Assigned task. When you print the records below, keep every word exact and leave out the images.

——

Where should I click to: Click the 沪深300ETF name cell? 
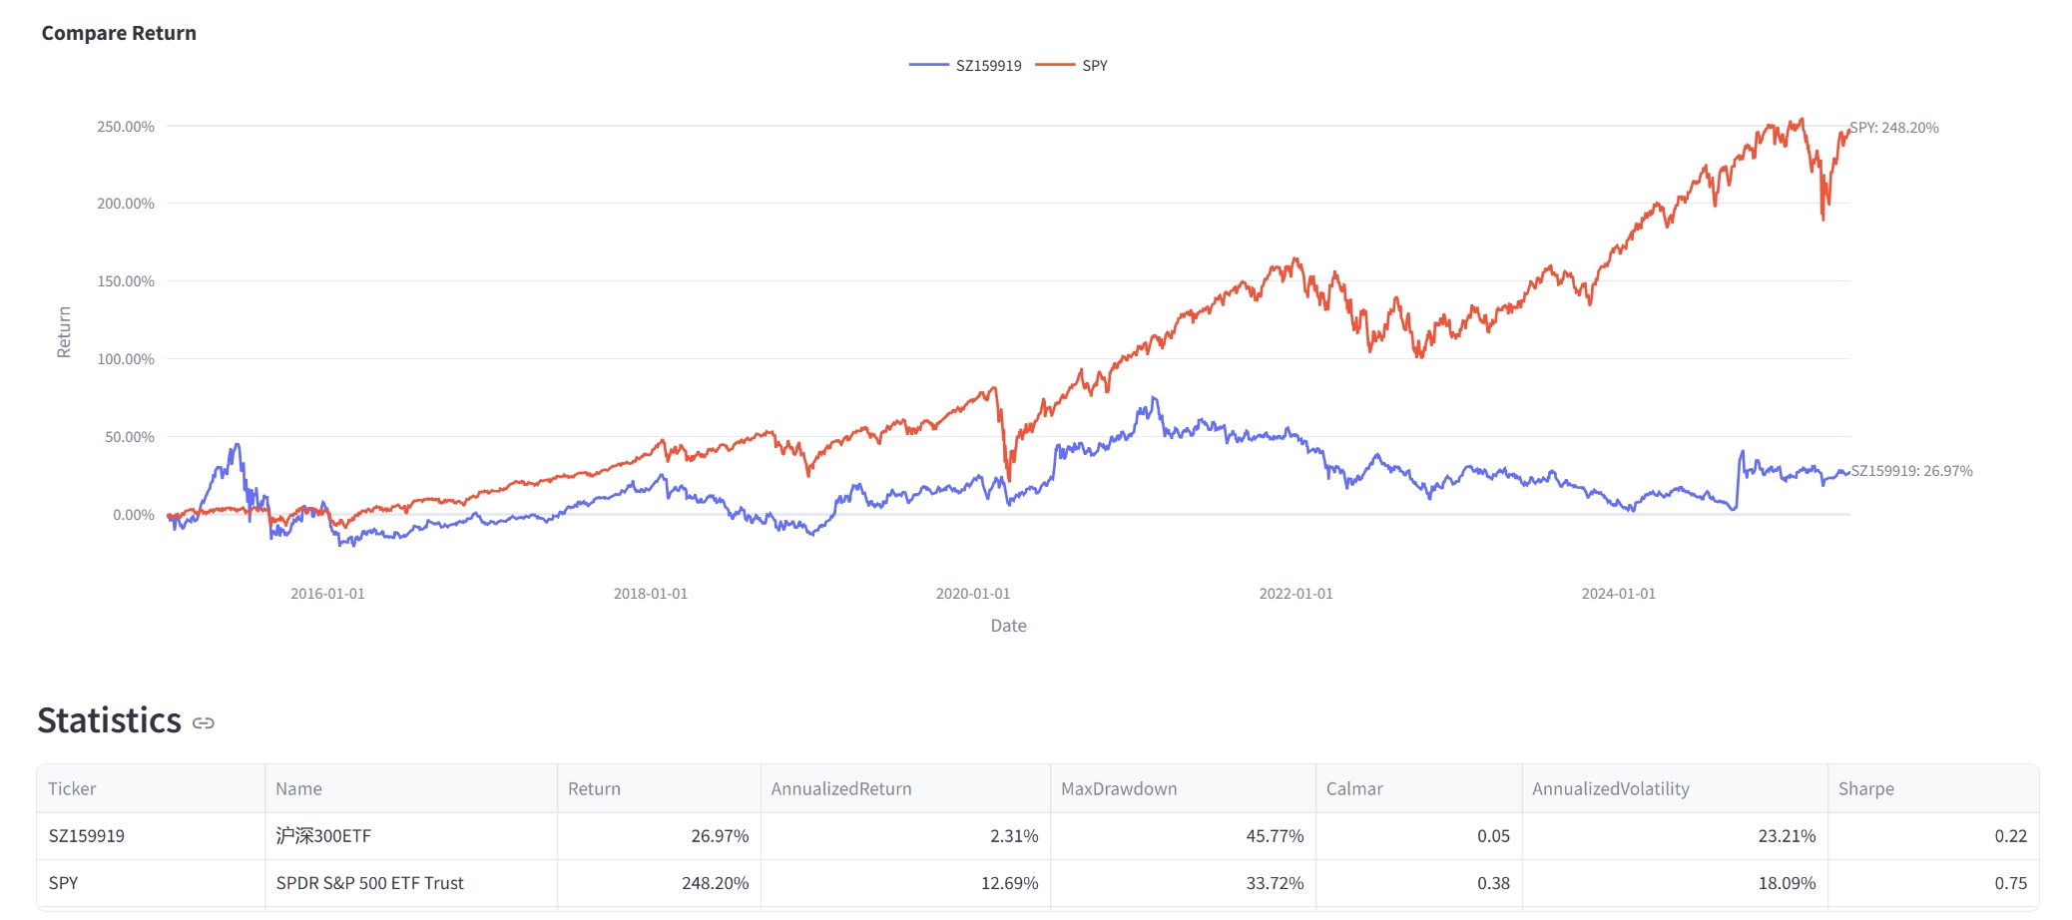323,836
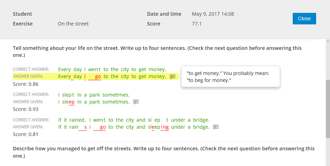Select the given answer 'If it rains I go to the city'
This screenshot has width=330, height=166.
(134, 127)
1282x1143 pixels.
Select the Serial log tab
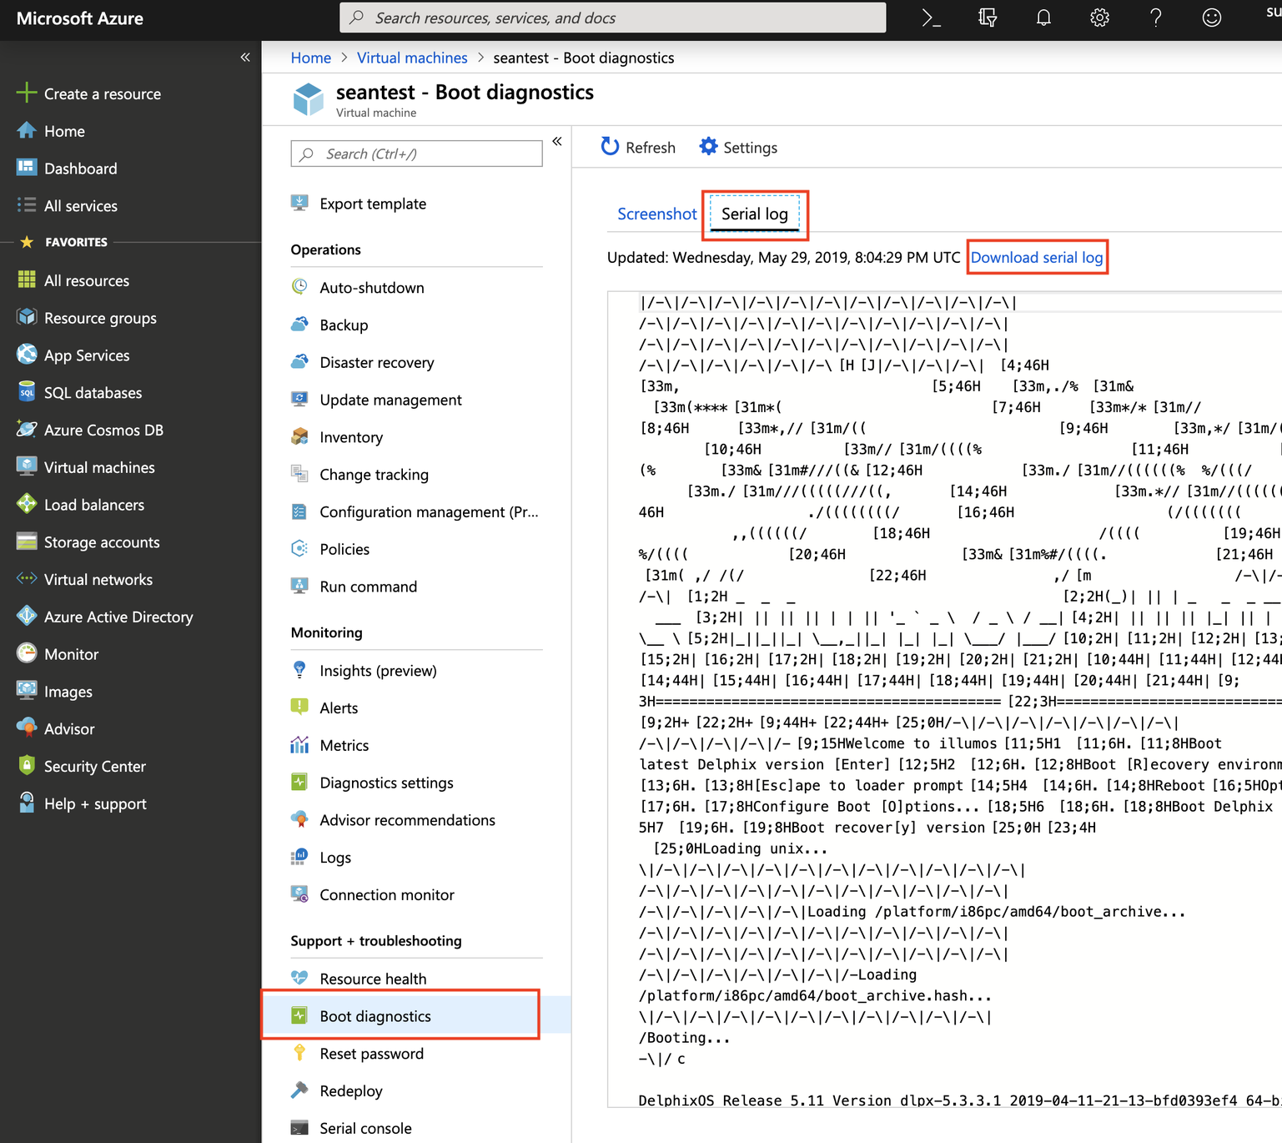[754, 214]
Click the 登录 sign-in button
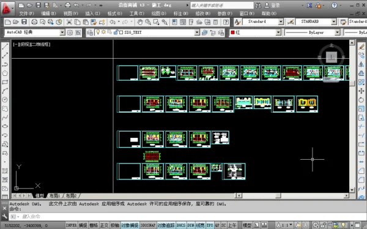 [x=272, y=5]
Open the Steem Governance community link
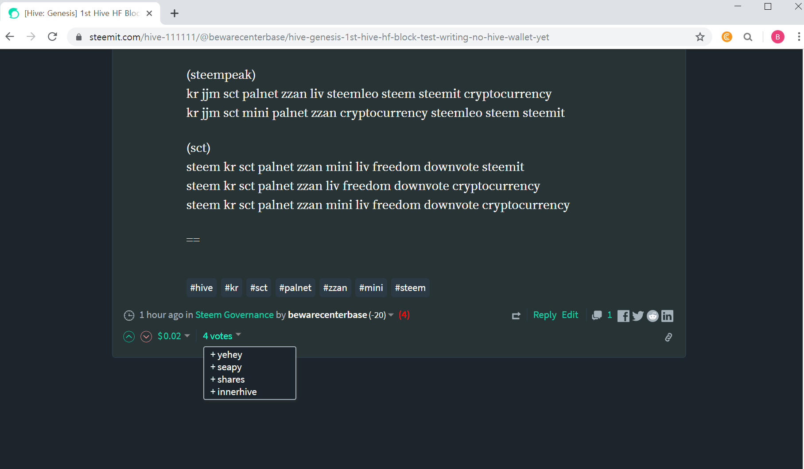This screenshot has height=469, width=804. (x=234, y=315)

——

Exercise solution.
Where should I click to: Click the 沪深300ETF name cell? 
323,836
Select the given answer 'If it rains I go to the city'
This screenshot has width=330, height=166.
(134, 127)
1282x1143 pixels.
Select the Serial log tab
[754, 214]
Click the 登录 sign-in button
 [x=272, y=5]
Open the Steem Governance community link
This screenshot has height=469, width=804. (x=234, y=315)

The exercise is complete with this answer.